WORK TO COMPLETE: Go through the entries and write each one out again unchanged.
########
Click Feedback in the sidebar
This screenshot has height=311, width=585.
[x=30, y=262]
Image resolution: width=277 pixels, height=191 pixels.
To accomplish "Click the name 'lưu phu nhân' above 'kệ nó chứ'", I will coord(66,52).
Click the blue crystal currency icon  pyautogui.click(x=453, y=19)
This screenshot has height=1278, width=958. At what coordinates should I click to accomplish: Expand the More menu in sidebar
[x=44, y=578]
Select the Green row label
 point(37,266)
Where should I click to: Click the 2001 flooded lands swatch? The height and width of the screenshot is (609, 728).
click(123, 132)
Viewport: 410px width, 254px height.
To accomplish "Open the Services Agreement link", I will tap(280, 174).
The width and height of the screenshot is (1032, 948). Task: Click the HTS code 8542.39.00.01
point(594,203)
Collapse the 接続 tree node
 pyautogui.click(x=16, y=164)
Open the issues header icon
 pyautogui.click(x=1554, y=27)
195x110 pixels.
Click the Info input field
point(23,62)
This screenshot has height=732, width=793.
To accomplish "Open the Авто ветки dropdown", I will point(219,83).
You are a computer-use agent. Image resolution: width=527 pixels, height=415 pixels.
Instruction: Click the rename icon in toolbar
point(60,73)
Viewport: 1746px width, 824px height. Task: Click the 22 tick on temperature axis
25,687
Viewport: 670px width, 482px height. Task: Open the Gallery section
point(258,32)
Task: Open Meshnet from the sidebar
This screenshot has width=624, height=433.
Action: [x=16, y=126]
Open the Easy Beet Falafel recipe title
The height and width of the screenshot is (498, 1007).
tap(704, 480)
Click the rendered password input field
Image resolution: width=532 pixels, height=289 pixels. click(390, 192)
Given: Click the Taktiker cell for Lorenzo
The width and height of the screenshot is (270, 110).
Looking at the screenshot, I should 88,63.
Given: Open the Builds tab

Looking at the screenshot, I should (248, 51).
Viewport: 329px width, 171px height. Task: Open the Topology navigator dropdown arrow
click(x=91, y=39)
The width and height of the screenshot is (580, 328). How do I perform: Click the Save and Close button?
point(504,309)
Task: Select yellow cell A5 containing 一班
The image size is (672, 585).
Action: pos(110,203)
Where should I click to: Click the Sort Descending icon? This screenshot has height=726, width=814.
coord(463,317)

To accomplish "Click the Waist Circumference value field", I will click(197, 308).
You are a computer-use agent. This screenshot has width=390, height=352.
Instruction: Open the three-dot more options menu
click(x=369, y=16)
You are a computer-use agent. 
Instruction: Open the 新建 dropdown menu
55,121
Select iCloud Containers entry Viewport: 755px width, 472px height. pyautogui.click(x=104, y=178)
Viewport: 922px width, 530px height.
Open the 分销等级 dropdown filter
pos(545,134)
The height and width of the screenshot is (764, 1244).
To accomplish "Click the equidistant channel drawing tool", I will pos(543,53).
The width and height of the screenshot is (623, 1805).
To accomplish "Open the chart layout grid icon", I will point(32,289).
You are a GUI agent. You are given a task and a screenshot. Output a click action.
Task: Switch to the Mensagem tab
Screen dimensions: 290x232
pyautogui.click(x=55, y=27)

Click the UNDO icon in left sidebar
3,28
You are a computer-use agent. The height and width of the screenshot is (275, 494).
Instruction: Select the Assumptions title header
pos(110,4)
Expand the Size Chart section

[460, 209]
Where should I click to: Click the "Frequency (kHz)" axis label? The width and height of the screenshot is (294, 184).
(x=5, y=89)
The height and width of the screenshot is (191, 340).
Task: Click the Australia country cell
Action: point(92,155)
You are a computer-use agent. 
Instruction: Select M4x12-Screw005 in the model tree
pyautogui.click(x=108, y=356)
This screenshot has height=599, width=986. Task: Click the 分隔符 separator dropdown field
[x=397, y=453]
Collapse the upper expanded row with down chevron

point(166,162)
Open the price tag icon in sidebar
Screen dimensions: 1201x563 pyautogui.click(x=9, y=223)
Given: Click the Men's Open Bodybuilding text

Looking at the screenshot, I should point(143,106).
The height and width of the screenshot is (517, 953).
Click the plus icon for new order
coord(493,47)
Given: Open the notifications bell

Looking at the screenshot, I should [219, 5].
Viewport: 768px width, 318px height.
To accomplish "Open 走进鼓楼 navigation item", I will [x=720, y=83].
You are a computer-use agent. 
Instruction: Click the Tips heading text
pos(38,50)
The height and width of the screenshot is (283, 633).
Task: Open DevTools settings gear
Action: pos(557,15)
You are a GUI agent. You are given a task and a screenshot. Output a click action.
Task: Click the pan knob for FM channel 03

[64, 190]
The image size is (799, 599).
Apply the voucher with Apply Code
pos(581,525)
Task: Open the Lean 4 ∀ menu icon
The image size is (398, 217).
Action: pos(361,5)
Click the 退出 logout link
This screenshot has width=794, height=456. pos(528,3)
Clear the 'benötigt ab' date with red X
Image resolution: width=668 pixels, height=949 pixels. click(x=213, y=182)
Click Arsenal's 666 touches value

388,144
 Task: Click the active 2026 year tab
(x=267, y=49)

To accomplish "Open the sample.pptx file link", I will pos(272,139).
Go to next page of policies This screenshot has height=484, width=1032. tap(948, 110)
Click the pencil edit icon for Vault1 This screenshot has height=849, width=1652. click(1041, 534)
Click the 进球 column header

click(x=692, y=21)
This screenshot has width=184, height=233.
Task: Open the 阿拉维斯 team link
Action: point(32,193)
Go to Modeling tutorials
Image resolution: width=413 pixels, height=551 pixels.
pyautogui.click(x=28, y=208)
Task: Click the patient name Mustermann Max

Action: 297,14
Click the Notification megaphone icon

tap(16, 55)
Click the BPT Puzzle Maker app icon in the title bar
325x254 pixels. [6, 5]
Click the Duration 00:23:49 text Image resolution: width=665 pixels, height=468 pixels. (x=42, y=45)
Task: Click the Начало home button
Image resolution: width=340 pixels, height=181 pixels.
########
TASK ANSWER:
Click Feedback in the sidebar
This screenshot has height=311, width=585.
[x=30, y=262]
Image resolution: width=277 pixels, height=191 pixels.
To accomplish "Click the name 'lưu phu nhân' above 'kệ nó chứ'", I will coord(66,52).
Click the blue crystal currency icon  pyautogui.click(x=453, y=19)
This screenshot has height=1278, width=958. At what coordinates should I click to accomplish: Expand the More menu in sidebar
[x=44, y=578]
Select the Green row label
 point(37,266)
Where should I click to: Click the 2001 flooded lands swatch? The height and width of the screenshot is (609, 728).
click(123, 132)
Viewport: 410px width, 254px height.
To accomplish "Open the Services Agreement link", I will tap(280, 174).
The width and height of the screenshot is (1032, 948). Task: Click the HTS code 8542.39.00.01
point(594,203)
Collapse the 接続 tree node
 pyautogui.click(x=16, y=164)
Open the issues header icon
 pyautogui.click(x=1554, y=27)
195x110 pixels.
Click the Info input field
point(23,62)
This screenshot has height=732, width=793.
To accomplish "Open the Авто ветки dropdown", I will point(219,83).
You are a computer-use agent. Image resolution: width=527 pixels, height=415 pixels.
Instruction: Click the rename icon in toolbar
point(60,73)
Viewport: 1746px width, 824px height. Task: Click the 22 tick on temperature axis
25,687
Viewport: 670px width, 482px height. Task: Open the Gallery section
point(258,32)
Task: Open Meshnet from the sidebar
This screenshot has width=624, height=433.
Action: [x=16, y=126]
Open the Easy Beet Falafel recipe title
The height and width of the screenshot is (498, 1007).
tap(704, 480)
Click the rendered password input field
Image resolution: width=532 pixels, height=289 pixels. click(390, 192)
Given: Click the Taktiker cell for Lorenzo
The width and height of the screenshot is (270, 110).
Looking at the screenshot, I should 88,63.
Given: Open the Builds tab

Looking at the screenshot, I should (248, 51).
Viewport: 329px width, 171px height. Task: Open the Topology navigator dropdown arrow
click(x=91, y=39)
The width and height of the screenshot is (580, 328). How do I perform: Click the Save and Close button?
point(504,309)
Task: Select yellow cell A5 containing 一班
The image size is (672, 585).
Action: pos(110,203)
Where should I click to: Click the Sort Descending icon? This screenshot has height=726, width=814.
coord(463,317)

To accomplish "Click the Waist Circumference value field", I will click(197, 308).
You are a computer-use agent. This screenshot has width=390, height=352.
Instruction: Open the three-dot more options menu
click(x=369, y=16)
You are a computer-use agent. 
Instruction: Open the 新建 dropdown menu
55,121
Select iCloud Containers entry Viewport: 755px width, 472px height. pyautogui.click(x=104, y=178)
Viewport: 922px width, 530px height.
Open the 分销等级 dropdown filter
pos(545,134)
The height and width of the screenshot is (764, 1244).
To accomplish "Click the equidistant channel drawing tool", I will pos(543,53).
The width and height of the screenshot is (623, 1805).
To accomplish "Open the chart layout grid icon", I will point(32,289).
You are a GUI agent. You are given a task and a screenshot. Output a click action.
Task: Switch to the Mensagem tab
Screen dimensions: 290x232
pyautogui.click(x=55, y=27)

Click the UNDO icon in left sidebar
3,28
You are a computer-use agent. The height and width of the screenshot is (275, 494).
Instruction: Select the Assumptions title header
pos(110,4)
Expand the Size Chart section

[460, 209]
Where should I click to: Click the "Frequency (kHz)" axis label? The width and height of the screenshot is (294, 184).
(x=5, y=89)
The height and width of the screenshot is (191, 340).
Task: Click the Australia country cell
Action: point(92,155)
You are a computer-use agent. 
Instruction: Select M4x12-Screw005 in the model tree
pyautogui.click(x=108, y=356)
This screenshot has height=599, width=986. Task: Click the 分隔符 separator dropdown field
[x=397, y=453]
Collapse the upper expanded row with down chevron

point(166,162)
Open the price tag icon in sidebar
Screen dimensions: 1201x563 pyautogui.click(x=9, y=223)
Given: Click the Men's Open Bodybuilding text

Looking at the screenshot, I should point(143,106).
The height and width of the screenshot is (517, 953).
Click the plus icon for new order
coord(493,47)
Given: Open the notifications bell

Looking at the screenshot, I should [219, 5].
Viewport: 768px width, 318px height.
To accomplish "Open 走进鼓楼 navigation item", I will [x=720, y=83].
You are a computer-use agent. 
Instruction: Click the Tips heading text
pos(38,50)
The height and width of the screenshot is (283, 633).
Task: Open DevTools settings gear
Action: pos(557,15)
You are a GUI agent. You are given a task and a screenshot. Output a click action.
Task: Click the pan knob for FM channel 03

[64, 190]
The image size is (799, 599).
Apply the voucher with Apply Code
pos(581,525)
Task: Open the Lean 4 ∀ menu icon
The image size is (398, 217).
Action: pos(361,5)
Click the 退出 logout link
This screenshot has width=794, height=456. pos(528,3)
Clear the 'benötigt ab' date with red X
Image resolution: width=668 pixels, height=949 pixels. click(x=213, y=182)
Click Arsenal's 666 touches value

388,144
 Task: Click the active 2026 year tab
(x=267, y=49)

To accomplish "Open the sample.pptx file link", I will pos(272,139).
Go to next page of policies This screenshot has height=484, width=1032. tap(948, 110)
Click the pencil edit icon for Vault1 This screenshot has height=849, width=1652. click(1041, 534)
Click the 进球 column header

click(x=692, y=21)
This screenshot has width=184, height=233.
Task: Open the 阿拉维斯 team link
Action: point(32,193)
Go to Modeling tutorials
Image resolution: width=413 pixels, height=551 pixels.
pyautogui.click(x=28, y=208)
Task: Click the patient name Mustermann Max

Action: 297,14
Click the Notification megaphone icon

tap(16, 55)
Click the BPT Puzzle Maker app icon in the title bar
325x254 pixels. [6, 5]
Click the Duration 00:23:49 text Image resolution: width=665 pixels, height=468 pixels. (x=42, y=45)
Task: Click the Начало home button
Image resolution: width=340 pixels, height=181 pixels.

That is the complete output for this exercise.